Reputation: 11
I have input_data
like this:
input_data = [
{'vehicle': '001', 'store': 'foo1', 'qty': 100},
{'vehicle': '001', 'store': 'foo1', 'qty': 200},
{'vehicle': '001', 'store': 'baz1', 'qty': 300},
{'vehicle': '001', 'store': 'baz1', 'qty': 400},
{'vehicle': '002', 'store': 'foo2', 'qty': 500},
{'vehicle': '002', 'store': 'baz2', 'qty': 600},
{'vehicle': '002', 'store': 'baz2', 'qty': 700}]
What is the best way in Python to have the out_put
data look like as follows:
output_data = [{'vehicle': '001',
'store': [{'store': 'foo1', 'qty': [100, 200]},
{'store': 'baz1', 'qty': [300, 400]},
]
},
{'vehicle': '002',
'store': [{'store': 'foo2', 'qty': [500]},
{'store': 'baz2', 'qty': [600, 700]},
]
}]
Upvotes: 1
Views: 96
Reputation: 11
Below code produces expected output:
result_list=[] def check_duplicate(vehicle_name): for index,d in enumerate(result_list): if d.get("vehicle")==vehicle_name: return True,index for store_index ,store_value in enumerate(d.get("store")): if store_value.get("store")==vehicle_name: return True,store_index
return False,None
for data in input_data:
if isinstance(data,dict) and data.has_key("vehicle"):
#print data
result= check_duplicate(data.get('vehicle'))
if not result[0]:
result_list.append({'vehicle':data.get('vehicle'),'store':[{'store':data.get('store') , 'qty': [data.get('qty')]}]})
if result[0]:
print "check if store is already present"
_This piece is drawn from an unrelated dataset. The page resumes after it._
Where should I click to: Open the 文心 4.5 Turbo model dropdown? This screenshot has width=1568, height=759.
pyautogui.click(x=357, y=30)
store_check= check_duplicate(data.get('store'))
if store_check[0]:
result_list[result[1]].get("store")[store_check[1]].get("qty").append(data.get('qty'))
if not store_check[0]:
result_list[result[1]].get("store").append({'store':data.get('store') , 'qty': [data.get('qty')]})
print result_list
Upvotes: 0
Reputation: 520
One way of doing it with inbuilt itertools - groupby method
:
# Input data
input_data = [
{'vehicle': '001', 'store': 'foo1', 'qty': 100},
{'vehicle': '001', 'store': 'foo1', 'qty': 200},
{'vehicle': '001', 'store': 'baz1', 'qty': 300},
{'vehicle': '001', 'store': 'baz1', 'qty': 400},
{'vehicle': '002', 'store': 'foo2', 'qty': 500},
{'vehicle': '002', 'store': 'baz2', 'qty': 600},
{'vehicle': '002', 'store': 'baz2', 'qty': 700}]
# Main code
from itertools import groupby # For grouping a dataset
data = groupby(input_data, key = lambda x: x['vehicle']) # Grouping vehicles
final_data = []
for i in data:
inner = {}
outer = {}
for j in list(i[1]):
inner.setdefault(j['store'], []).append(j['qty'])
outer["vehicle"] = i[0]
outer["store"] = [{"store":i, "qty": j} for i, j in inner.items()]
final_data.append(outer)
print (final_data)
# Output
# {'vehicle': '001', 'store': [{'store': 'foo1', 'qty': [100, 200]}, {'store': 'baz1', 'qty': [300, 400]}]}, {'vehicle': '002', 'store': [{'store': 'foo2', 'qty': [500]}, {'store': 'baz2', 'qty': [600, 700]}]}]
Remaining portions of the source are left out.